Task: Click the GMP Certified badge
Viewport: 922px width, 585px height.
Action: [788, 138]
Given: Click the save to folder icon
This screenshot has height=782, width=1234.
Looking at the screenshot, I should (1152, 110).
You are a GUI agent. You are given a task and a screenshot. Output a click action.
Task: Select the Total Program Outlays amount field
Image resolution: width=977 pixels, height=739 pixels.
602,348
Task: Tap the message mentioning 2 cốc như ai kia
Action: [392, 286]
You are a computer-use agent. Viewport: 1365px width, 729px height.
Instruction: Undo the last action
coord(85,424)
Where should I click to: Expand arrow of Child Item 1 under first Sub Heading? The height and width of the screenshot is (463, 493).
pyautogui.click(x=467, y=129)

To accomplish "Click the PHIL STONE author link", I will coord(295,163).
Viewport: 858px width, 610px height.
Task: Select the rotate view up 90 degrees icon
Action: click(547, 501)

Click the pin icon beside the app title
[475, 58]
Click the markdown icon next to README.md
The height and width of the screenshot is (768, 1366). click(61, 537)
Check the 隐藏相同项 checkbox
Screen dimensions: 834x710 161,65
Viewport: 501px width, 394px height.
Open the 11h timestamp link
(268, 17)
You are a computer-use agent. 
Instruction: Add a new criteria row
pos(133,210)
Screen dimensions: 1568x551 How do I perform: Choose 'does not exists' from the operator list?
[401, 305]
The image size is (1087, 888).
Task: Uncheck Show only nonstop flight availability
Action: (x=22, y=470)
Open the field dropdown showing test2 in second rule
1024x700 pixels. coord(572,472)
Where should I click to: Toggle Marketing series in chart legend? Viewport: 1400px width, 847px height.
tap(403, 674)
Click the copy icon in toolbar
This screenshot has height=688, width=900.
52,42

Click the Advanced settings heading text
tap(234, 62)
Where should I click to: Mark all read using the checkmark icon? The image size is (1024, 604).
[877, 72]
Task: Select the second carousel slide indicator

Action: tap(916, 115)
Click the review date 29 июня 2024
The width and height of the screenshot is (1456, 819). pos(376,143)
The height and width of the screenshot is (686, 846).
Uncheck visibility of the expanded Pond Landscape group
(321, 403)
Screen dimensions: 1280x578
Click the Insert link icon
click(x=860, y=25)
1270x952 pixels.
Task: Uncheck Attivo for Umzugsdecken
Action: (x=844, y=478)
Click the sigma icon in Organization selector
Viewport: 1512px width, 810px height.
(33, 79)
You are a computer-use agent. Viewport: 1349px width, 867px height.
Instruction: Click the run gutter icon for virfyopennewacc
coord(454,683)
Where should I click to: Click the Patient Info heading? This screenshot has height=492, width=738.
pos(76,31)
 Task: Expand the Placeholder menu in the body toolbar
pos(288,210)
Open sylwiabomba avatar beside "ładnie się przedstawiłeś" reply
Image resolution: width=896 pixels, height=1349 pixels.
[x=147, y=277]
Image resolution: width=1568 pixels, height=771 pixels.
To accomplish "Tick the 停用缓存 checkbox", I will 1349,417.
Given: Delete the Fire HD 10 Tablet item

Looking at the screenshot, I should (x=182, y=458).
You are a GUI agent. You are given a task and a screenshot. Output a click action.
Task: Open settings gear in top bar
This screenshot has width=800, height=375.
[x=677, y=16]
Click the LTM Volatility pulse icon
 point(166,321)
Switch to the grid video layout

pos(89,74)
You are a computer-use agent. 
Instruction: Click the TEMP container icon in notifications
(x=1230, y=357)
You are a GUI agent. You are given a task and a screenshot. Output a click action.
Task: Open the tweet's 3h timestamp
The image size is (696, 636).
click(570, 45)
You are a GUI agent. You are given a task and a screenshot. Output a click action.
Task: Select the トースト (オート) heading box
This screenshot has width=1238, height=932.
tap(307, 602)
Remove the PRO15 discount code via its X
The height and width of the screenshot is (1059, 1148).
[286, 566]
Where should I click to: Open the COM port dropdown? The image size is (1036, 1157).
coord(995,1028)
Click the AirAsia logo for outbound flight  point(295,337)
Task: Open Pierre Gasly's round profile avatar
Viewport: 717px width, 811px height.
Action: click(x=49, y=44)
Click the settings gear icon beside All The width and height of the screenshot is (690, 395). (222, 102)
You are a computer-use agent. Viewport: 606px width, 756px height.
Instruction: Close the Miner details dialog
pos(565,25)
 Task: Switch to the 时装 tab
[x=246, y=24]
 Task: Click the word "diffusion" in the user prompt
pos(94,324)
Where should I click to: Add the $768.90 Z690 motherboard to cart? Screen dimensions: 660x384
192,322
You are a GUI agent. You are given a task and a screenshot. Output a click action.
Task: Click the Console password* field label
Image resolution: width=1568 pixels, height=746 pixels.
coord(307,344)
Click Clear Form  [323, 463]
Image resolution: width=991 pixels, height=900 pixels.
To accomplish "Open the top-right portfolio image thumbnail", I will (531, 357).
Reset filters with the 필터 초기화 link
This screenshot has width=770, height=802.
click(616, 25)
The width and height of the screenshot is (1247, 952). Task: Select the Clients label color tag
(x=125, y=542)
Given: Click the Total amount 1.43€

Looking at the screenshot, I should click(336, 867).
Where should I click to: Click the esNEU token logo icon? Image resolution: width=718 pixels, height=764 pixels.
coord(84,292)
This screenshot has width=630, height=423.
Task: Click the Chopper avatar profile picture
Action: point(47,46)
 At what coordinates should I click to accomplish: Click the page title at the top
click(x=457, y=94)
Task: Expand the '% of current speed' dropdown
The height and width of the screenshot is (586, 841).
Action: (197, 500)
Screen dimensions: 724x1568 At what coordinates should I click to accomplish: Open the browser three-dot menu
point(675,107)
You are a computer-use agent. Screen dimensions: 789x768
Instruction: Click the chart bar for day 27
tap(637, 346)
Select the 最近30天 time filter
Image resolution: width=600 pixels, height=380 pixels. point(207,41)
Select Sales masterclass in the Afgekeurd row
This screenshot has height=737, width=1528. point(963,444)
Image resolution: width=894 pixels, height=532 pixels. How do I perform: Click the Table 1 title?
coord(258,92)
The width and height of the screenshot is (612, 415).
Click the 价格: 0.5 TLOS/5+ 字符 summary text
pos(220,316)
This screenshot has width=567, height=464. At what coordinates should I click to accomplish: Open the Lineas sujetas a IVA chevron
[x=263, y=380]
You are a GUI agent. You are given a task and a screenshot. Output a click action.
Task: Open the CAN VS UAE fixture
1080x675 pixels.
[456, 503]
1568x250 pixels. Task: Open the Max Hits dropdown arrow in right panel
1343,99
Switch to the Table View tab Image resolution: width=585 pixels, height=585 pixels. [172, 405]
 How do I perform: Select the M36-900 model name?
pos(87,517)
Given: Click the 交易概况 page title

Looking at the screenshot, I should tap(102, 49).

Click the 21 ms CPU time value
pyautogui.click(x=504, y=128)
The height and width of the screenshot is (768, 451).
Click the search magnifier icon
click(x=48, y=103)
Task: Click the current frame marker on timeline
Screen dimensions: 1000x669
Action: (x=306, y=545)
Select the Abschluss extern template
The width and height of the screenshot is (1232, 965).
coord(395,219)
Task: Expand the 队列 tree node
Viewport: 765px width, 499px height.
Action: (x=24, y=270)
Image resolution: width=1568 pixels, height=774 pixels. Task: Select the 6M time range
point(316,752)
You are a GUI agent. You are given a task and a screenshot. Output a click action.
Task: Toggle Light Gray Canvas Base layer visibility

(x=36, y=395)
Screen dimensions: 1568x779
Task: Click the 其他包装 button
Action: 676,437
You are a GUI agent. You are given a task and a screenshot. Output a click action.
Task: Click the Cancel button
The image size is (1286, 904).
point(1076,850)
····················
Every piece of the data is to be set down again exactly.

> [ANSWER TO THIS EXERCISE]
Task: Click the GMP Certified badge
Viewport: 922px width, 585px height.
Action: [788, 138]
Given: Click the save to folder icon
This screenshot has height=782, width=1234.
Looking at the screenshot, I should (1152, 110).
You are a GUI agent. You are given a task and a screenshot. Output a click action.
Task: Select the Total Program Outlays amount field
Image resolution: width=977 pixels, height=739 pixels.
602,348
Task: Tap the message mentioning 2 cốc như ai kia
Action: [392, 286]
You are a computer-use agent. Viewport: 1365px width, 729px height.
Instruction: Undo the last action
coord(85,424)
Where should I click to: Expand arrow of Child Item 1 under first Sub Heading? The height and width of the screenshot is (463, 493).
pyautogui.click(x=467, y=129)

To accomplish "Click the PHIL STONE author link", I will coord(295,163).
Viewport: 858px width, 610px height.
Task: Select the rotate view up 90 degrees icon
Action: click(547, 501)

Click the pin icon beside the app title
[475, 58]
Click the markdown icon next to README.md
The height and width of the screenshot is (768, 1366). click(61, 537)
Check the 隐藏相同项 checkbox
Screen dimensions: 834x710 161,65
Viewport: 501px width, 394px height.
Open the 11h timestamp link
(268, 17)
You are a computer-use agent. 
Instruction: Add a new criteria row
pos(133,210)
Screen dimensions: 1568x551 How do I perform: Choose 'does not exists' from the operator list?
[401, 305]
The image size is (1087, 888).
Task: Uncheck Show only nonstop flight availability
Action: (x=22, y=470)
Open the field dropdown showing test2 in second rule
1024x700 pixels. coord(572,472)
Where should I click to: Toggle Marketing series in chart legend? Viewport: 1400px width, 847px height.
tap(403, 674)
Click the copy icon in toolbar
This screenshot has height=688, width=900.
52,42

Click the Advanced settings heading text
tap(234, 62)
Where should I click to: Mark all read using the checkmark icon? The image size is (1024, 604).
[877, 72]
Task: Select the second carousel slide indicator

Action: tap(916, 115)
Click the review date 29 июня 2024
The width and height of the screenshot is (1456, 819). pos(376,143)
The height and width of the screenshot is (686, 846).
Uncheck visibility of the expanded Pond Landscape group
(321, 403)
Screen dimensions: 1280x578
Click the Insert link icon
click(x=860, y=25)
1270x952 pixels.
Task: Uncheck Attivo for Umzugsdecken
Action: (x=844, y=478)
Click the sigma icon in Organization selector
Viewport: 1512px width, 810px height.
(33, 79)
You are a computer-use agent. Viewport: 1349px width, 867px height.
Instruction: Click the run gutter icon for virfyopennewacc
coord(454,683)
Where should I click to: Click the Patient Info heading? This screenshot has height=492, width=738.
pos(76,31)
 Task: Expand the Placeholder menu in the body toolbar
pos(288,210)
Open sylwiabomba avatar beside "ładnie się przedstawiłeś" reply
Image resolution: width=896 pixels, height=1349 pixels.
[x=147, y=277]
Image resolution: width=1568 pixels, height=771 pixels.
To accomplish "Tick the 停用缓存 checkbox", I will 1349,417.
Given: Delete the Fire HD 10 Tablet item

Looking at the screenshot, I should (x=182, y=458).
You are a GUI agent. You are given a task and a screenshot. Output a click action.
Task: Open settings gear in top bar
This screenshot has width=800, height=375.
[x=677, y=16]
Click the LTM Volatility pulse icon
 point(166,321)
Switch to the grid video layout

pos(89,74)
You are a computer-use agent. 
Instruction: Click the TEMP container icon in notifications
(x=1230, y=357)
You are a GUI agent. You are given a task and a screenshot. Output a click action.
Task: Open the tweet's 3h timestamp
The image size is (696, 636).
click(570, 45)
You are a GUI agent. You are given a task and a screenshot. Output a click action.
Task: Select the トースト (オート) heading box
This screenshot has width=1238, height=932.
tap(307, 602)
Remove the PRO15 discount code via its X
The height and width of the screenshot is (1059, 1148).
[286, 566]
Where should I click to: Open the COM port dropdown? The image size is (1036, 1157).
coord(995,1028)
Click the AirAsia logo for outbound flight  point(295,337)
Task: Open Pierre Gasly's round profile avatar
Viewport: 717px width, 811px height.
Action: click(x=49, y=44)
Click the settings gear icon beside All The width and height of the screenshot is (690, 395). (222, 102)
You are a computer-use agent. Viewport: 606px width, 756px height.
Instruction: Close the Miner details dialog
pos(565,25)
 Task: Switch to the 时装 tab
[x=246, y=24]
 Task: Click the word "diffusion" in the user prompt
pos(94,324)
Where should I click to: Add the $768.90 Z690 motherboard to cart? Screen dimensions: 660x384
192,322
You are a GUI agent. You are given a task and a screenshot. Output a click action.
Task: Click the Console password* field label
Image resolution: width=1568 pixels, height=746 pixels.
coord(307,344)
Click Clear Form  [323, 463]
Image resolution: width=991 pixels, height=900 pixels.
To accomplish "Open the top-right portfolio image thumbnail", I will (531, 357).
Reset filters with the 필터 초기화 link
This screenshot has width=770, height=802.
click(616, 25)
The width and height of the screenshot is (1247, 952). Task: Select the Clients label color tag
(x=125, y=542)
Given: Click the Total amount 1.43€

Looking at the screenshot, I should click(336, 867).
Where should I click to: Click the esNEU token logo icon? Image resolution: width=718 pixels, height=764 pixels.
coord(84,292)
This screenshot has width=630, height=423.
Task: Click the Chopper avatar profile picture
Action: point(47,46)
 At what coordinates should I click to accomplish: Click the page title at the top
click(x=457, y=94)
Task: Expand the '% of current speed' dropdown
The height and width of the screenshot is (586, 841).
Action: (197, 500)
Screen dimensions: 724x1568 At what coordinates should I click to accomplish: Open the browser three-dot menu
point(675,107)
You are a computer-use agent. Screen dimensions: 789x768
Instruction: Click the chart bar for day 27
tap(637, 346)
Select the 最近30天 time filter
Image resolution: width=600 pixels, height=380 pixels. point(207,41)
Select Sales masterclass in the Afgekeurd row
This screenshot has height=737, width=1528. point(963,444)
Image resolution: width=894 pixels, height=532 pixels. How do I perform: Click the Table 1 title?
coord(258,92)
The width and height of the screenshot is (612, 415).
Click the 价格: 0.5 TLOS/5+ 字符 summary text
pos(220,316)
This screenshot has width=567, height=464. At what coordinates should I click to accomplish: Open the Lineas sujetas a IVA chevron
[x=263, y=380]
You are a GUI agent. You are given a task and a screenshot. Output a click action.
Task: Open the CAN VS UAE fixture
1080x675 pixels.
[456, 503]
1568x250 pixels. Task: Open the Max Hits dropdown arrow in right panel
1343,99
Switch to the Table View tab Image resolution: width=585 pixels, height=585 pixels. [172, 405]
 How do I perform: Select the M36-900 model name?
pos(87,517)
Given: Click the 交易概况 page title

Looking at the screenshot, I should tap(102, 49).

Click the 21 ms CPU time value
pyautogui.click(x=504, y=128)
The height and width of the screenshot is (768, 451).
Click the search magnifier icon
click(x=48, y=103)
Task: Click the current frame marker on timeline
Screen dimensions: 1000x669
Action: (x=306, y=545)
Select the Abschluss extern template
The width and height of the screenshot is (1232, 965).
coord(395,219)
Task: Expand the 队列 tree node
Viewport: 765px width, 499px height.
Action: (x=24, y=270)
Image resolution: width=1568 pixels, height=774 pixels. Task: Select the 6M time range
point(316,752)
You are a GUI agent. You are given a task and a screenshot. Output a click action.
Task: Toggle Light Gray Canvas Base layer visibility

(x=36, y=395)
Screen dimensions: 1568x779
Task: Click the 其他包装 button
Action: 676,437
You are a GUI agent. You are given a task and a screenshot. Output a click action.
Task: Click the Cancel button
The image size is (1286, 904).
point(1076,850)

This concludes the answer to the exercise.